Simon shook his head. “If you’d seen it . . . this was worse. Maybe I should tell Dean Penhallow?” The idea seized him only as it was coming out of his mouth, but he liked the sound of it. “She can, I don’t know . . .” It wasn’t like she could give him a detention. “Something.”
Catarina pursed her lips. “You must do what you think is right, Daylighter. But I can tell you that Dean Penhallow has little authority on the subject of Helen Blackthorn’s treatment here.”
“But she’s the dean. She should—oh.” Slowly but surely, the pieces slotted into place. Dean Penhallow was cousin to Aline Penhallow. Helen’s girlfriend. Aline’s mother, Jia, the Consul, was supposedly biased on the subject of Helen, and had recused herself from determining her treatment. If even the Consul couldn’t intercede on Helen’s behalf, then presumably the dean had even less hope of doing so. It seemed hideously unfair to Simon, that the people who cared most for Helen were the ones least involved in deciding her fate. “Why would Helen even come here?” Simon wondered. “I know Wrangel Island must suck, but could it be any worse than getting paraded around here, where everyone seems to hate her?”

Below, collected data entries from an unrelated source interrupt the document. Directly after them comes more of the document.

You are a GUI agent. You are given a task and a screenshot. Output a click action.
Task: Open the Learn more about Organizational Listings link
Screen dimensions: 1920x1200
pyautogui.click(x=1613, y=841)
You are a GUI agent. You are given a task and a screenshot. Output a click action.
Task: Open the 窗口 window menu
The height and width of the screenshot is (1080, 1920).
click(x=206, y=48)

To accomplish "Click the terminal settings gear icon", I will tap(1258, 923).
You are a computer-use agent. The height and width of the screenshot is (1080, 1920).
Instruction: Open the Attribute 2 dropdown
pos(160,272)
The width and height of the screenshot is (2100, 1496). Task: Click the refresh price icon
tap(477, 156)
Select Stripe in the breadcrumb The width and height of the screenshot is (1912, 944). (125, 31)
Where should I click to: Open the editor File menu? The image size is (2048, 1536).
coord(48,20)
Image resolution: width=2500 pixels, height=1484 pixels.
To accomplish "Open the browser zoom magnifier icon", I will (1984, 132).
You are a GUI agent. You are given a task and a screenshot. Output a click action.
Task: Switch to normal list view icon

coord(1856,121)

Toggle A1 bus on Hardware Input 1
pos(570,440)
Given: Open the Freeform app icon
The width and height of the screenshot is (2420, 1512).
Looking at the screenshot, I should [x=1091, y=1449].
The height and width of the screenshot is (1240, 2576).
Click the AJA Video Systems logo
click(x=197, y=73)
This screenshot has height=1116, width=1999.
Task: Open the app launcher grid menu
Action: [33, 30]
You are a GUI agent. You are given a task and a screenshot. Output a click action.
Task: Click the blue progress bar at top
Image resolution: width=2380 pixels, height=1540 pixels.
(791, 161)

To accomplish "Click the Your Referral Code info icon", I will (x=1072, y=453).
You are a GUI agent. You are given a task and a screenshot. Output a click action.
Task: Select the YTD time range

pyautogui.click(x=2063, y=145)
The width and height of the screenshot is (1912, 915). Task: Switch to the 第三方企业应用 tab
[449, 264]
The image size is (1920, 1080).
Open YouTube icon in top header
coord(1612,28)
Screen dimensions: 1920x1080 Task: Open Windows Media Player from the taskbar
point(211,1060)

“You can ask her yourself,” Catarina said. “That’s why I wanted to speak with you. Helen asked me to send you over to her cabin after your classes end today. She has something for you.”
“She does? What?”
“You’ll have to ask that for yourself too. You’ll find her lodgings at the edge of the western quad.”
“She’s staying on campus?” Simon said, surprised. He couldn’t understand why Helen would come here in the first place, but it was even harder to imagine her wanting to stay. “She must have friends in Alicante she could stay with.”
“I’m sure she does, even now,” Catarina said, something kind and sad in her voice, as if she were, very, very gently, letting down a child. “But, Simon, you’re presuming she had a choice.”
Simon hesitated at the door of the cabin, willing himself to knock. It was his least favorite thing, meeting someone he’d known in his before life, as he’d come to think of it. There was always the fear they would expect something of him he couldn’t deliver, or assume he knew something he’d forgotten. There was, too often, a gleam of hope in their eyes that was extinguished as soon as he opened his mouth.
At least, he told himself, he’d barely known Helen. She couldn’t be expecting much from him. Unless there was something he didn’t know.
And there must be something he didn’t know. . . . Why else would she have summoned him?
Only one way to find out, Simon thought, and knocked at the door.
Helen had changed into a bright polka-dotted sundress and looked much younger than she had in the classroom. Also much happier. Her smile widened substantially when she saw who was at the door.
“Simon! I’m so glad. Come on in, sit down, would you like something to eat or drink? Maybe a cup of coffee?”
Simon settled himself on the small living room’s only couch. It was uncomfortable and threadbare, embroidered with a faded flower pattern that looked like something his grandmother might have owned. He wondered who usually lived here, or whether the Academy simply maintained the ramshackle cabin for visiting faculty. Though he couldn’t imagine there were many visiting faculty members who wanted to live in a broken-down hut on the edge of the woods that looked like somewhere Hansel and Gretel’s witch might have lived before she discovered candy-based architecture.
“No, thanks, I’m fine—” Simon stopped as her last word registered with him. “Did you say coffee?”
Half a week into the new school year, Simon was already in serious caffeine withdrawal. Before he could tell her yes, please, a bucketful, Helen had already placed a steaming mug in his hands. “I thought so,” she said.